By saying that it was not necessary for Adam to listen to Eve and reminding Adam that the word of God is superior to the words of his wife, the Son removes Adam’s excuses from him so he has no one to blame but himself. This the first instance where Adam is trained to take some blame for himself, and, by doing so, he is one step closer to promoting the regeneration of his relationship with Eve. Once he stops blaming Eve, Adam can be realistic and apply the communication methods he had before the Fall to the situation at hand.

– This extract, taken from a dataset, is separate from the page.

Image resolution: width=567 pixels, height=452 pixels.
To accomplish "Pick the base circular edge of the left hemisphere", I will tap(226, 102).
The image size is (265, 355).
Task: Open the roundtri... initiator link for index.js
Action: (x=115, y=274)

Eve’s response to the Son after he asked her what happened, is much more straightforward. Instead of using elaborate excuses to defend herself, she simply states: “The serpent me beguiled and I did eat” (10.162). Though she does implicate the serpent in her confession, she is only relating the facts of what happened. This statement is much less fallen because she uses less blame than Adam does in his answer, so it requires no rebuke from the Son. Her answer likely includes fewer excuses than Adam’s because she has already heard the Son rebuke Adam. In this way, Eve is learning from Adam’s example and incorporates it into her response, indicating that she is benefitting from the same knowledge. Since both Adam and Eve have been introduced to the idea that blame is not a useful method of communication, they can now begin to regenerate their relationship.
There are several moments when Adam attempts to blame Eve again. During one of these times, he says: “Out of my sight, thou serpent, that name best/ Befits thee with him leagued, thyself as false/ And hateful” (10.867-869). However, when Eve begins to weep and starts blaming herself for their plight, Adam apologizes and “with peaceful words upraised her soon” (10.946). Though this might be one of the lowest points in their relationship, this conversation turns to hopeful notes when Adam says: “But rise, let us no more contend, nor blame/ Each other, blamed enough elsewhere, but strive/ in offices of love” (10.958-959). Through this conversation, both Adam and Eve have started to accept responsibility for their own actions and rebuild their relationship. Though Adam does blame Eve again, his apology strengthens their relationship, and, when he suggests that they move forward, their relationship becomes stronger than it has been since the Fall. All the regeneration that has happened in their relationship thus far has been based on the Son’s rebuke of Adam after he blamed Eve.
After being instructed by Michael on what human history will look like, Adam and Eve walk together, ready to face the consequences of their actions. Milton ends the poem with an image of their relationship’s strength.
Now that Michael has left them, they are on their own, solitary, but together. Since they are holding hands, we, as readers, can see that there is affection between them again where it didn’t exist when they were busy blaming each other. Now that they have taken the necessary steps to begin regenerating their relationship, they are ready to go forth and proliferate humanity.